- [DOCUMENT SECTION]
3

I have difficulty in solving the inequality

$\csc(2x) \leq \sec(x + \frac{\pi}{6})$ in $\mathbb{R}$.

First, I need to solve the equation $\csc(2x) - \sec(x + \frac{\pi}{6}) = 0$. I see that the period is $2\pi$. My problem is that I have no idea how to factor $\csc(2x) - \sec(x + \frac{\pi}{6})$. Which method can I use to transform it into a product of basic trig equations? Or is there another way to solve this equation ?

Thanks for your help.

2 Answers2

1

$\cos x = \sin \frac \pi2 - x \implies \sec (x + \frac{\pi}{6} = \csc(\frac {\pi}{3} -x)\\ \csc 2x \le \csc (\frac \pi3 - x)$

When the LHS and RHS have the same sign: (careful, it is more involved than it appears on the face of it to find these regions.)

$2x \ge \frac \pi3 - x\\ x \ge \frac {\pi}{9} + k\frac {2\pi}{3}$

Plus the regions were the $RHS >0$ and $LHS < 0$

And keep in mind that $\csc x$ is undefined at certain points.

Actually it is a little trickier than that. enter image description hereHere is a picture.

- [INFORMATION SHOWN]
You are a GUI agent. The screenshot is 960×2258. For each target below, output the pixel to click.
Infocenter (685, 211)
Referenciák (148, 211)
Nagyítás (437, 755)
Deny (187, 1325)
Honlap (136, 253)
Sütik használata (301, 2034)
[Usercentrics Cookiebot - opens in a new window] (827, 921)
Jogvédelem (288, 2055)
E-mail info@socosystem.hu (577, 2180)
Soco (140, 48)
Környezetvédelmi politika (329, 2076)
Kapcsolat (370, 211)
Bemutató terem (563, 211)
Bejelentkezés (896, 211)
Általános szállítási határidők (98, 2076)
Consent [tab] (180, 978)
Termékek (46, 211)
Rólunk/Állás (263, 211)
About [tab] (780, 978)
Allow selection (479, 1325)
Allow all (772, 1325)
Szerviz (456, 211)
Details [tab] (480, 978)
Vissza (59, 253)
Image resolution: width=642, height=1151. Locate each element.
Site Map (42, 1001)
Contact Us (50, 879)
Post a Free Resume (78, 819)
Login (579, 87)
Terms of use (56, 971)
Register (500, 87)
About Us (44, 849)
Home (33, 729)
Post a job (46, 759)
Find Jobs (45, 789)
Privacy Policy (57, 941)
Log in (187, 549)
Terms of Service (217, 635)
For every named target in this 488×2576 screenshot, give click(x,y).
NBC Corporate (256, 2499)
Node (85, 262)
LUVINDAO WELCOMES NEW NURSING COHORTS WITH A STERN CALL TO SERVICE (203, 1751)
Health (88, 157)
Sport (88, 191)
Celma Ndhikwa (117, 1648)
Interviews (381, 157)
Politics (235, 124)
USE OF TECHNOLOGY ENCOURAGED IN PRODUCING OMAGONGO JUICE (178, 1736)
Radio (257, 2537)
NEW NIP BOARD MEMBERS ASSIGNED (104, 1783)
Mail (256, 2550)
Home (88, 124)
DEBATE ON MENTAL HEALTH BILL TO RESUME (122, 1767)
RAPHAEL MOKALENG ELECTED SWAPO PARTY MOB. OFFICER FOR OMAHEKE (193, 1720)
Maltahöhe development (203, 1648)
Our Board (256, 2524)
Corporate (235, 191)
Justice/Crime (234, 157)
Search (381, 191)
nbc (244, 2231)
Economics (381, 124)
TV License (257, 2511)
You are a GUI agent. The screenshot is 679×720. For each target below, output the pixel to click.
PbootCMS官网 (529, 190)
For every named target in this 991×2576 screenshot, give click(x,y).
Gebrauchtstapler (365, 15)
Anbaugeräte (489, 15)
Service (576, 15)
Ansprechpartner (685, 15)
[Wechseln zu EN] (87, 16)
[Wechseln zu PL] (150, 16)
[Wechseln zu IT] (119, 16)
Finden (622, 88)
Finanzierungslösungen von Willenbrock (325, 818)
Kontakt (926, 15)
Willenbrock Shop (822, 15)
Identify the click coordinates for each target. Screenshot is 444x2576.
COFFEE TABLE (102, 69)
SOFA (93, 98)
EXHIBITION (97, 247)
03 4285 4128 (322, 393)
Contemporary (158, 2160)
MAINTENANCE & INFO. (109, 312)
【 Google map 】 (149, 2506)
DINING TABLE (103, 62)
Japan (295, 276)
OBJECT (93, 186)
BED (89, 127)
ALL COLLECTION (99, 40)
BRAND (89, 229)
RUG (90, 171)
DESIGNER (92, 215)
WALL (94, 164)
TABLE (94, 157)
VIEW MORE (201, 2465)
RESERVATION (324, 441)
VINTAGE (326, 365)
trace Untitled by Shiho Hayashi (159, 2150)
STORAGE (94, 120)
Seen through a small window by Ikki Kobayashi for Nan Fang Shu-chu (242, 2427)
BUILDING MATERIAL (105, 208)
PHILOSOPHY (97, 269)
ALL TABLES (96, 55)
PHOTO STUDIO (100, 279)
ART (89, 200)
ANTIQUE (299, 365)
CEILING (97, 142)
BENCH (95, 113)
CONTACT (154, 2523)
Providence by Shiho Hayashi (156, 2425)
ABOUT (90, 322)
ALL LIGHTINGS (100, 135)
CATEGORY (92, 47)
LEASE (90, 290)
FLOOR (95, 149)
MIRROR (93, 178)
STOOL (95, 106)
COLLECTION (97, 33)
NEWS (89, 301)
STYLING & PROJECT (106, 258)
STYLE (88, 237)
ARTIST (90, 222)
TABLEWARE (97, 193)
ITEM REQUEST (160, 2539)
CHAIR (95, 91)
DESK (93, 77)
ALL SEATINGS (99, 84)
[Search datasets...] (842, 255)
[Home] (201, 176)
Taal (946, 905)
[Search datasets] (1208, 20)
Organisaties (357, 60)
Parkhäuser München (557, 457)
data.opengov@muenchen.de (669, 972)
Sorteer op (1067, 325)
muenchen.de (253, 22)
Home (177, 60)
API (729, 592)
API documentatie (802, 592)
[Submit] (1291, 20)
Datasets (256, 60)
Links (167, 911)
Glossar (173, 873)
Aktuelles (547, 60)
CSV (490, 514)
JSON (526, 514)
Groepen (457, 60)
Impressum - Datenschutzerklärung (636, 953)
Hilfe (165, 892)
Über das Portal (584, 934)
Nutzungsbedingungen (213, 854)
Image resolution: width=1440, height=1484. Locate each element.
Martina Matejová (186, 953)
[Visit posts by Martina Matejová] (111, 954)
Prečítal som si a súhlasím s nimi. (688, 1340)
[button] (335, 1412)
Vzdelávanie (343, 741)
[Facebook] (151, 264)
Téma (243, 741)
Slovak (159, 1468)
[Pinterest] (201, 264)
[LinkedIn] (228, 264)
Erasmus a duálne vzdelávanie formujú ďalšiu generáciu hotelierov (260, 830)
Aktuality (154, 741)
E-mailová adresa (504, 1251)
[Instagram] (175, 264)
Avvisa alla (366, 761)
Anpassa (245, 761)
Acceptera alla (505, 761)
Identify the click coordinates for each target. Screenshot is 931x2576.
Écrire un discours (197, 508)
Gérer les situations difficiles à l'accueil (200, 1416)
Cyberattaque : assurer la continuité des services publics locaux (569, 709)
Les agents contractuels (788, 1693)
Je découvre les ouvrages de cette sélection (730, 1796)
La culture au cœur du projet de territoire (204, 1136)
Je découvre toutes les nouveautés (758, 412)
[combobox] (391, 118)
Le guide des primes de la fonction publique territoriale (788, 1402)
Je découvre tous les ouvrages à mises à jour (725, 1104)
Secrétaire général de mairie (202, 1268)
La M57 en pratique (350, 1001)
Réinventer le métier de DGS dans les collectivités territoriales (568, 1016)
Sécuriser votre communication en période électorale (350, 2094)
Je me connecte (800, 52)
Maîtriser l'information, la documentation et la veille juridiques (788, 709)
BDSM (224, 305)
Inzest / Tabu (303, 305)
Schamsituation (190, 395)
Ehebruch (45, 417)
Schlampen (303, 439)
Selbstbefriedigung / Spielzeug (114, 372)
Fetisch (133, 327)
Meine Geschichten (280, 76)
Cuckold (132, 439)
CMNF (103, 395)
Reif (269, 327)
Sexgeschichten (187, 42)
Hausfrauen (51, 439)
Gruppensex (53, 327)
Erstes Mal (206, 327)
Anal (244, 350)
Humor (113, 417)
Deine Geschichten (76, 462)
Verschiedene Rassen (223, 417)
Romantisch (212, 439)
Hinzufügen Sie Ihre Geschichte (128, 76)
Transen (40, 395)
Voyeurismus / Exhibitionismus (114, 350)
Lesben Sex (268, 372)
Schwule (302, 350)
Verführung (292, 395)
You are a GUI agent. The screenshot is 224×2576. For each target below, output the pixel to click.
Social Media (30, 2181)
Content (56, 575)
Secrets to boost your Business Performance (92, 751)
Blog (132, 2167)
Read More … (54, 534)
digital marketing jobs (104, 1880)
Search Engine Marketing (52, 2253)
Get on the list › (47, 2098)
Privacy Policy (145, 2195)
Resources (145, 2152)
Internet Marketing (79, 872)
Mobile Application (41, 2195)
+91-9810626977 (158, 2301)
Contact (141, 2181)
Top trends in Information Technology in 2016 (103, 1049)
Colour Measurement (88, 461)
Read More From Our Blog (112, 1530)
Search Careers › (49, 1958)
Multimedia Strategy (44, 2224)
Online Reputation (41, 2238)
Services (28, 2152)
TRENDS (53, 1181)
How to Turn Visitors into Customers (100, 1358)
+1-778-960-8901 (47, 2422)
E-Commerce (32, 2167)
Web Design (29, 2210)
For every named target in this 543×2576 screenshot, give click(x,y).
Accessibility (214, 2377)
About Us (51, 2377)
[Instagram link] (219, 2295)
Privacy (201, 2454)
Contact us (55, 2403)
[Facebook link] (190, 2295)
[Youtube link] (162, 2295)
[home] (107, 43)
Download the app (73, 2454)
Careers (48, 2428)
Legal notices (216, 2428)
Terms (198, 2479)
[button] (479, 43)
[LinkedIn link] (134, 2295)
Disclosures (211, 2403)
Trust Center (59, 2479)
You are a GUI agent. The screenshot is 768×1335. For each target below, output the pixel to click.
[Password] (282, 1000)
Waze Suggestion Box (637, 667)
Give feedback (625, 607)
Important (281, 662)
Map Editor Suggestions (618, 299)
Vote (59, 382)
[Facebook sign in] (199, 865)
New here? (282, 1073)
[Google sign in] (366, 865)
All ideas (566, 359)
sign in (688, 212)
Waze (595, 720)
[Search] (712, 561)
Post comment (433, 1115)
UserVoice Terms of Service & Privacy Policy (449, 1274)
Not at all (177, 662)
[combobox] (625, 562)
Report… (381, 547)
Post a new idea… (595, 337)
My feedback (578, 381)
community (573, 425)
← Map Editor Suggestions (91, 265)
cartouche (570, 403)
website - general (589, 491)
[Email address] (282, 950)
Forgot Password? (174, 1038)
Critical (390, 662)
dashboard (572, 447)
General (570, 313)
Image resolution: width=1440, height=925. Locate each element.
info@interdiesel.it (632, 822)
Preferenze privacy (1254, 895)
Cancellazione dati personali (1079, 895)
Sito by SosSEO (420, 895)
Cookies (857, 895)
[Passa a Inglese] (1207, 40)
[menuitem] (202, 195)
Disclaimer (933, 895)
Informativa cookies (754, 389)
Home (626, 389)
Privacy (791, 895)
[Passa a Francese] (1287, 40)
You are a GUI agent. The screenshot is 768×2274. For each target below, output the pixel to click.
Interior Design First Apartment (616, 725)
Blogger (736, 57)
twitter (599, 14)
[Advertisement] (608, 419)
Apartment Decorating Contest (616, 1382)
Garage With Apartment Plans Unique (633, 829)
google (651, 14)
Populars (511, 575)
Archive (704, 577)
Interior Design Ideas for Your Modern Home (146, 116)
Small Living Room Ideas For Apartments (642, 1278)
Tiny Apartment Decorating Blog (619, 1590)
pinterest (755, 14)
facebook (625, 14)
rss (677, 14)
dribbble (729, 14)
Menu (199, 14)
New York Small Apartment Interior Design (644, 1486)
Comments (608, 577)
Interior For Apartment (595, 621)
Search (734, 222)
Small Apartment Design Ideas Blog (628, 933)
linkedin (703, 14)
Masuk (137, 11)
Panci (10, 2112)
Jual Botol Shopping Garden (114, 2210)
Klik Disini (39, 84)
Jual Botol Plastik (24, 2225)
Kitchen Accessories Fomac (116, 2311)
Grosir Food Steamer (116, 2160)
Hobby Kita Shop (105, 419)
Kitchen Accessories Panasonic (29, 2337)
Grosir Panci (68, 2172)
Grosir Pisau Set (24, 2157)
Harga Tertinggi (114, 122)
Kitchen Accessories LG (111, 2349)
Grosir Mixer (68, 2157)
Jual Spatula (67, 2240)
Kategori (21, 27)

- [INSTRUCTION]
Can you repeat, word for word, the part of the trig inequality thread between "First, I need" and "this equation ?", inclusive?

- [OUTPUT BELOW]
First, I need to solve the equation $\csc(2x) - \sec(x + \frac{\pi}{6}) = 0$. I see that the period is $2\pi$. My problem is that I have no idea how to factor $\csc(2x) - \sec(x + \frac{\pi}{6})$. Which method can I use to transform it into a product of basic trig equations? Or is there another way to solve this equation ?